Short task: Repeat each of the rows below word for word, leaving out the pictures.

* Start *

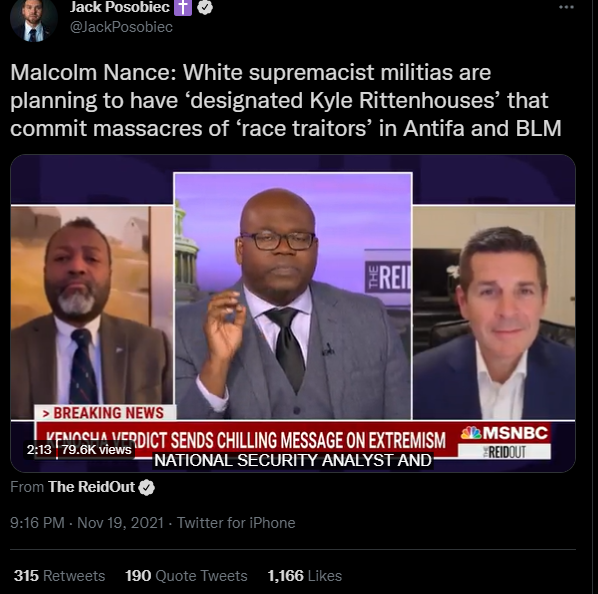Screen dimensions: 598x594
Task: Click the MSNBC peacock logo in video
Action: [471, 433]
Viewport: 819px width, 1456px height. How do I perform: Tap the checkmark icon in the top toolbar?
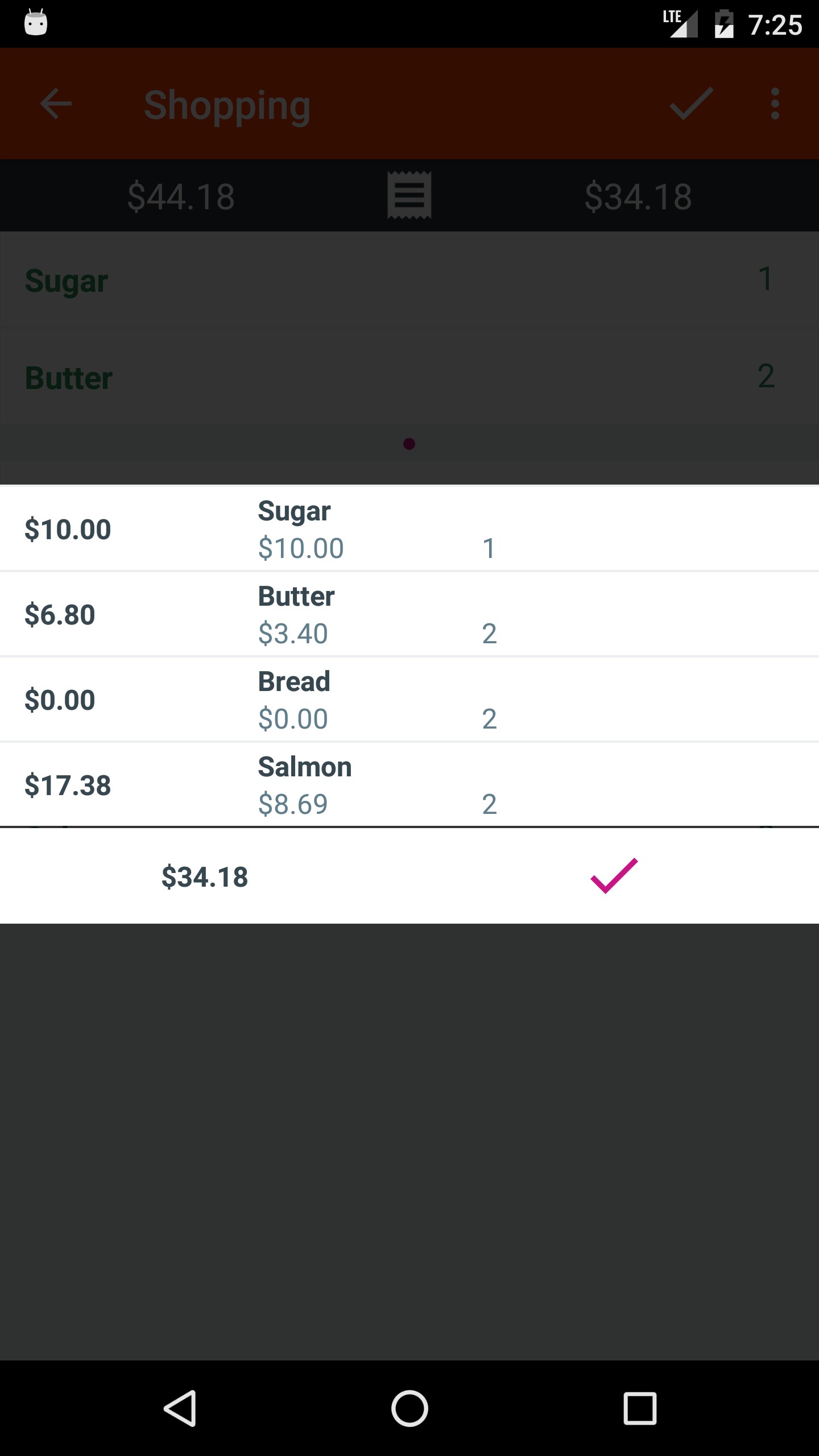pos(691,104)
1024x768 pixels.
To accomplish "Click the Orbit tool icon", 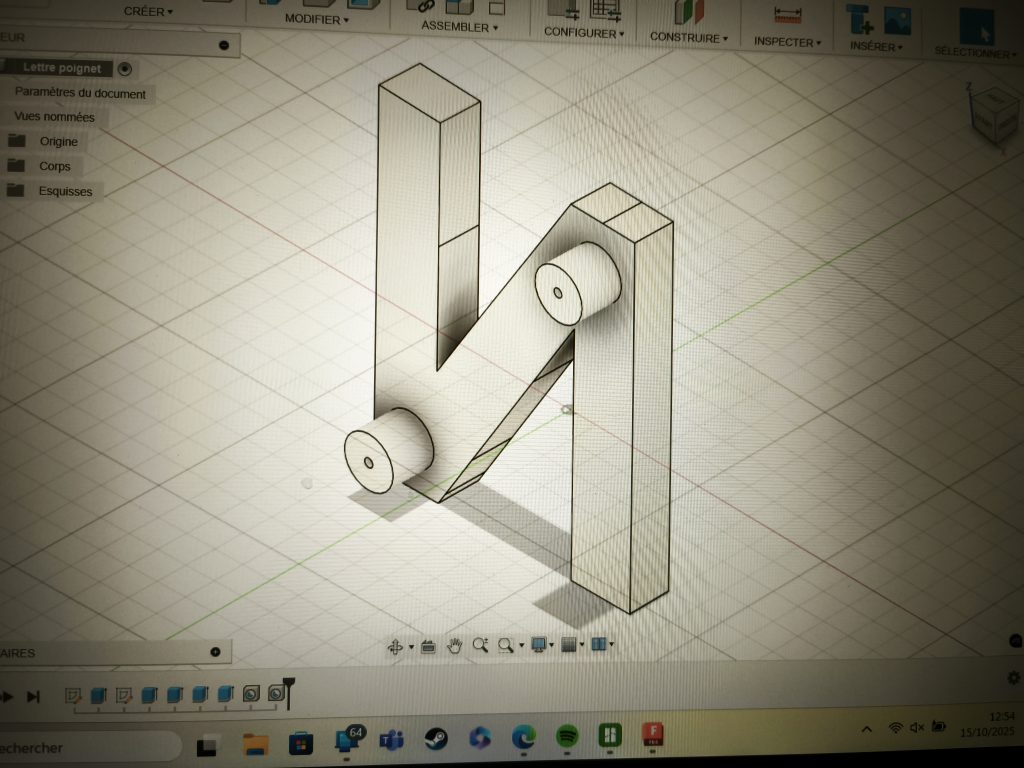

* End *

Task output:
Screen dimensions: 598x594
Task: Click the MSNBC peacock logo in video
Action: [471, 433]
Viewport: 819px width, 1456px height. How do I perform: Tap the checkmark icon in the top toolbar?
pos(691,104)
1024x768 pixels.
To accomplish "Click the Orbit tool icon", 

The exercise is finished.